What the hell makes this girl think she has me pegged so easily? I’ve known her for all of what? Eight hours? I cross my arms. “Enlighten me.”
She turns to face me in her chair. “Well, for one, you keep to yourself. You play your guitar. You come out here to . . . what? Stare at the stars?” She shakes her head. “And you didn’t give me a second glance.” She shrugs. “I knew you were either lovesick or heartbroken. I just didn’t know which.”
I force a laugh. “Maybe you’re just not my type.”
Rolling her eyes, she quips, “I’m everyone’s type.” Giving me a sideways glance, she adds, “If they’re single.” She tilts her head, considering her last words. “And sometimes if they’re not.”
I’m not sure I believe her. Even if I wasn’t with Margot, I don’t think I’d be interested. “Well, you don’t lack confidence.”
“I don’t,” she says with a determined shake of her head. “And neither should you. If you love your girlfriend, you should own it.”
“Jesus.” I rub a hand down my face. “Fine. I—” I trip on the words, my heart hammering in my chest as if I were saying it to Margot herself. Taking a sharp breath, I manage to get out, “I might love her.” The words are out, and a flash of pure panic runs over me, turning my blood to ice. I’ve never told anyone I love Margot out loud. I have a feeling Matt and Rae know—hell, I have a feeling Margot knows. But just having the words leave my lips to this random ass girl, still leaves me feeling like my shields are cracked. Like someone knows my biggest weakness.
But Margot isn’t a weakness. If anything, she’s a strength.
“Might?” Mya’s voice cuts through my spiraling thoughts.
My hands grip the plastic armrests, and as much as I want to stop my knee from bouncing, it has a mind of its own. Is she serious? My deepest confession wasn’t good enough?
When I don’t say anything, she rolls her eyes. “Words matter. You write lyrics, you should know that.”
I scoff. “I suck at writing lyrics.”
She sighs, leaning her head back against the plastic chair so she can gaze at the night sky. “Maybe you’d be better at it if you were honest about your feelings.”
What game does she think she’s playing? I just offered her something I’ve never told anyone. The anxiety I felt moments ago warms to a simmering annoyance, and I mutter. “I love her.”
“What?” She holds her hand to her ear, leaning a little closer. “I missed that.”
My hands grip the chair tightly enough to turn my knuckles white. “I said,” I say through gritted teeth, making sure to raise my voice. “I love her.”
Mya grins. “Yeah, obviously. Nice to see you finally catch up.” Leaning over, she pats me on the knee. “See, look.” Mya hums happily and she gently sets the joint back in my hands. “Our friendship is already doing wonders for you.”
“Yeah,” I say, unconvinced. I pinch my lips around the joint, sucking in like it will somehow tether me back to solid ground.
“Is there a reason you haven’t told her yet?”
“What? ”
“Well, I’m assuming by the complete freak-out you just had, you haven’t told her yet. So, why?”

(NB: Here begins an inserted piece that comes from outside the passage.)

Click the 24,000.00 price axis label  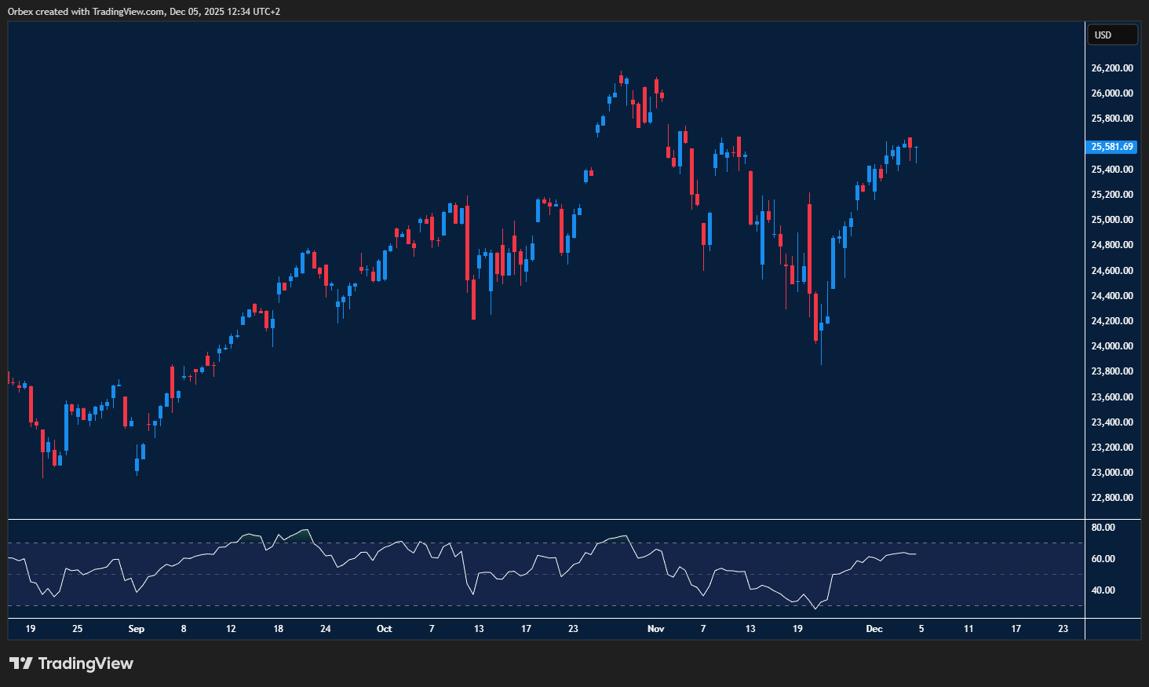1112,346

The joint still rests at my lips as I let out a breath of laughter. This girl is something else. “I’ve never said that to anyone, and now that I’m here”—I gesture to whatever the hell is around us—“I’d rather tell her in person.”
“That’s fair.”
I cock an eyebrow. “Yeah? You’re not going to give me more shit for that?”
The corner of her mouth lifts, and she tucks a strand of pink hair behind her ear. “I don’t think anyone would give you shit for that.”

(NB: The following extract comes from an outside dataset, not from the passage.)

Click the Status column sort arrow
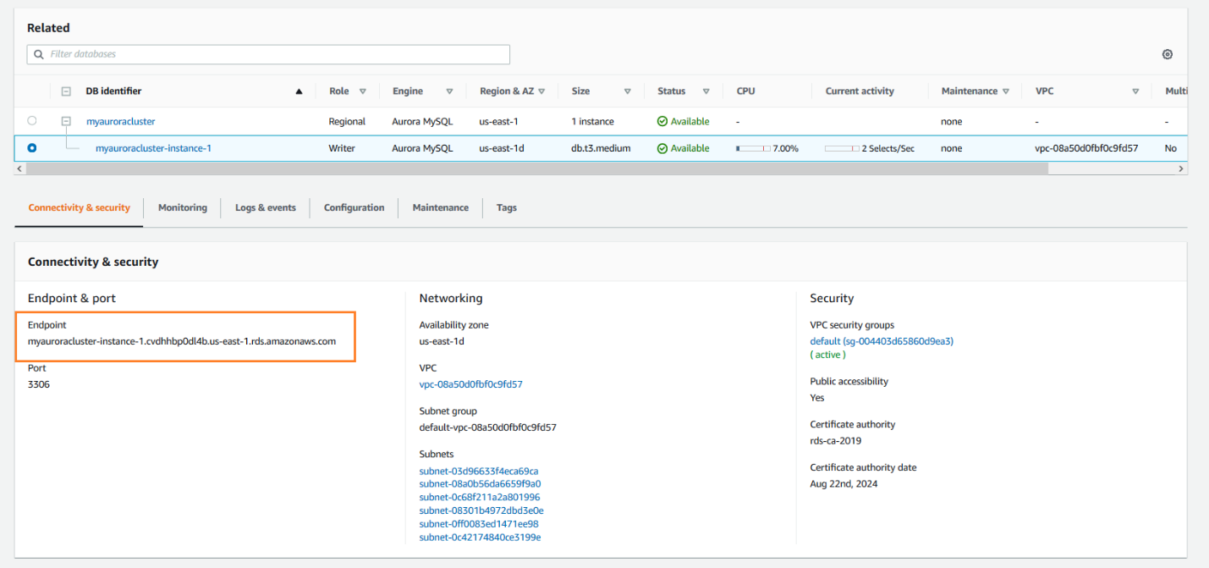This screenshot has width=1209, height=568. [x=706, y=91]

I guess she’s right, but I feel like shit for not telling Margot before I left. It’s not like I didn’t know then. I think I was overwhelmed with the band going on tour and spending every waking moment with her.
“I’ll tell her next time I see her,” I finally say with a nod.
Mya punches the air, like she somehow made this happen—and I guess she did. I smile and hand the joint back to her. “To new friendships.”
Taking it from me, she winks. “And to love.”